National Port, MD. – A bright stroke in a distant galaxy can connect two mysterious categories of cosmic flames. The event, which astronomers call Platypus games, can also offer a new way to understand the origin of the supermasive black holes that live in most galaxies centers.
The excellent explosion, contaminated in a dwarf galaxy about 6.5 billion years of light from the ground, has many of the signs of a tidal rift event, the last ignition of a star that is breaking away from a black hole. But it also resembles another type of flash, called a lfbot, which astronomers think may be a star of the explosion star.
Platypus could connect both, astronomer Vikram Ravi I Caltech reported January 15 at a meeting of American astronomical society.

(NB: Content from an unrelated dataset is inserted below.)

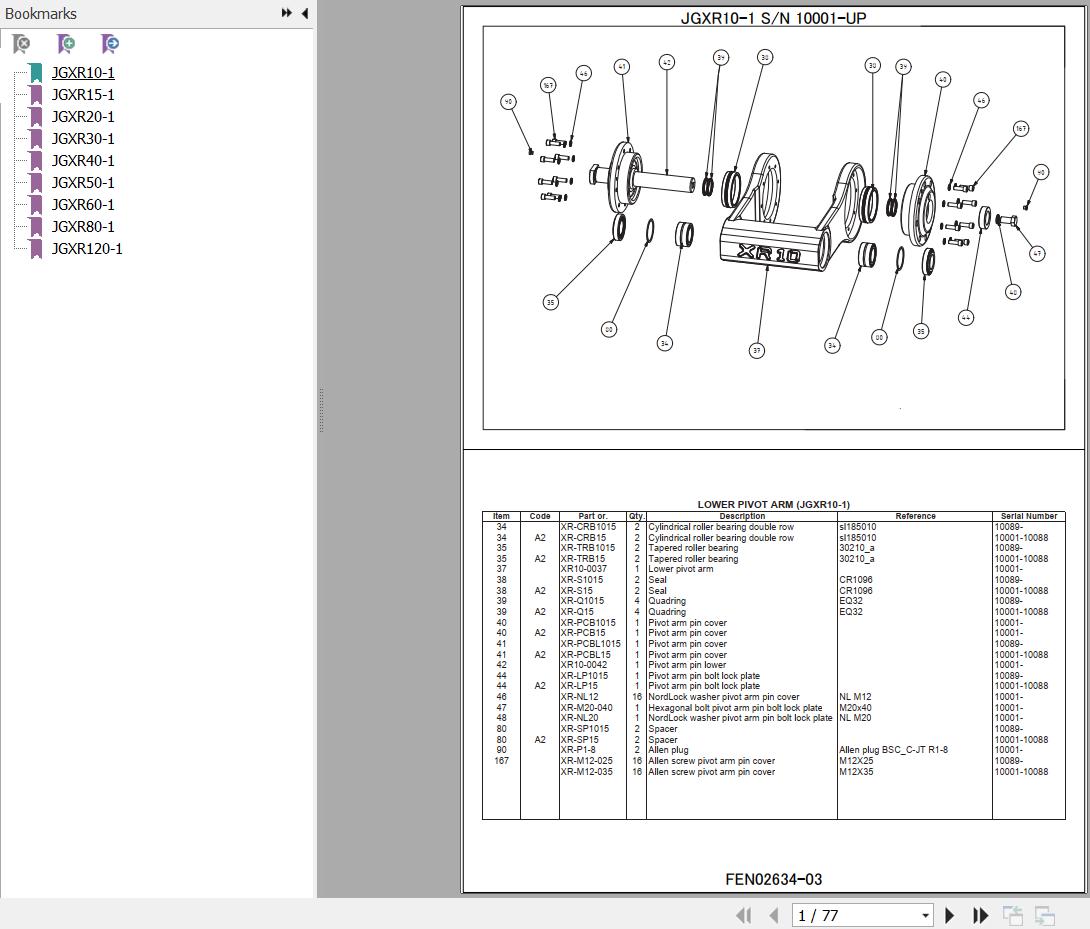Screen dimensions: 1090x929
Task: Click the add new bookmark icon
Action: (x=66, y=44)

Ravi and colleagues were not looking for lfbots, or bright quick-blue optical transitions. Instead, the team sought the tidal breakdown events around the black holes of the intermediate mass, with measures a few thousand times more than the sun.

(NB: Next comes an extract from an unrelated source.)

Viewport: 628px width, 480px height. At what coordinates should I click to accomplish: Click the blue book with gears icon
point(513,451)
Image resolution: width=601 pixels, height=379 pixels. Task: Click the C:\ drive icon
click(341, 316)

“These are offspring, or seeds of supermasive black holes,” which can be billions of solar masses, says study co -author Jean Somalwar, an astrophysicist in Caltech. Understanding these elusive beasts can illuminate how supermasive black holes are formed.
Using the Palomar Observatory near San Diego, the team found a promising ignition in July. The following observations with the Hubble spatial telescope showed that the explosion came from the outskirts of a small galaxy. The brightness of the explosion was 100 times more than all the stars in that galaxy.

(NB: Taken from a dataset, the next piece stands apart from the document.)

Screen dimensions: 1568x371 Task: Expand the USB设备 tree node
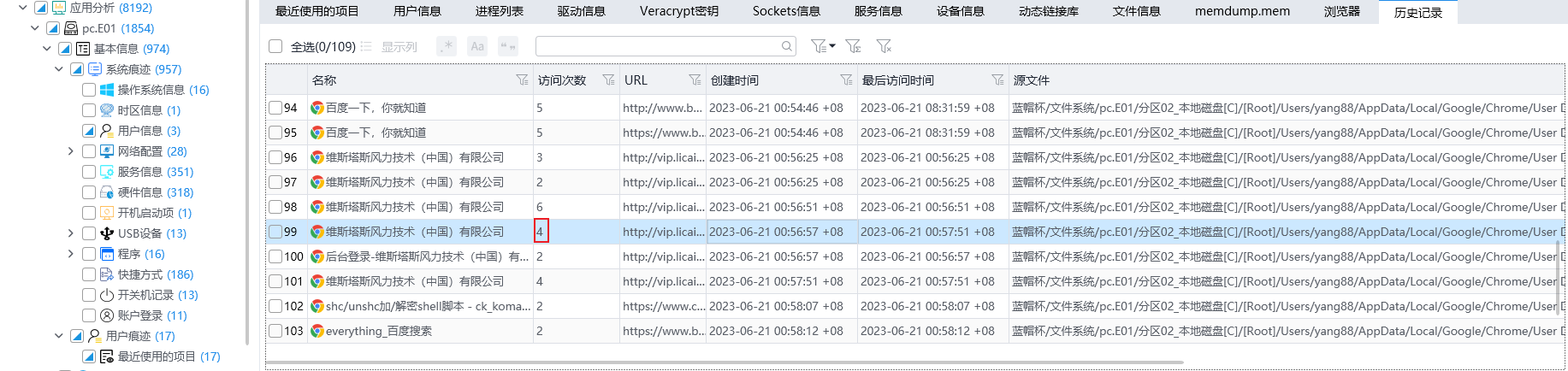pos(70,233)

“Judah is just an extremely bright source, brighter than really almost everything we’ve seen before,” Somalwar says.
The explosion can come from an extremely massive star “making a crazy explosion,” Somalwar says. The other suspect is a supermasive black hole that breaks a star. But a galaxy that maybe they probably miss the two. “We think a black hole with intermediate mass is a really good candidate,” she says.
Platypus also looked like a lfbot: she shone intensively in the blue light, and rose quickly to shine. But while the brilliance of most LFBOTS evolves over a few days, Platypus shone for two weeks – more as a tidal rift event.
The team hopes to get simultaneous observations with Hubble and the James Webb space telescope next month, which can help clarify the origin of Platypus. And the next observatory Vera Ruby in Chile should find hundreds of other platypus -like events, if there is more to find.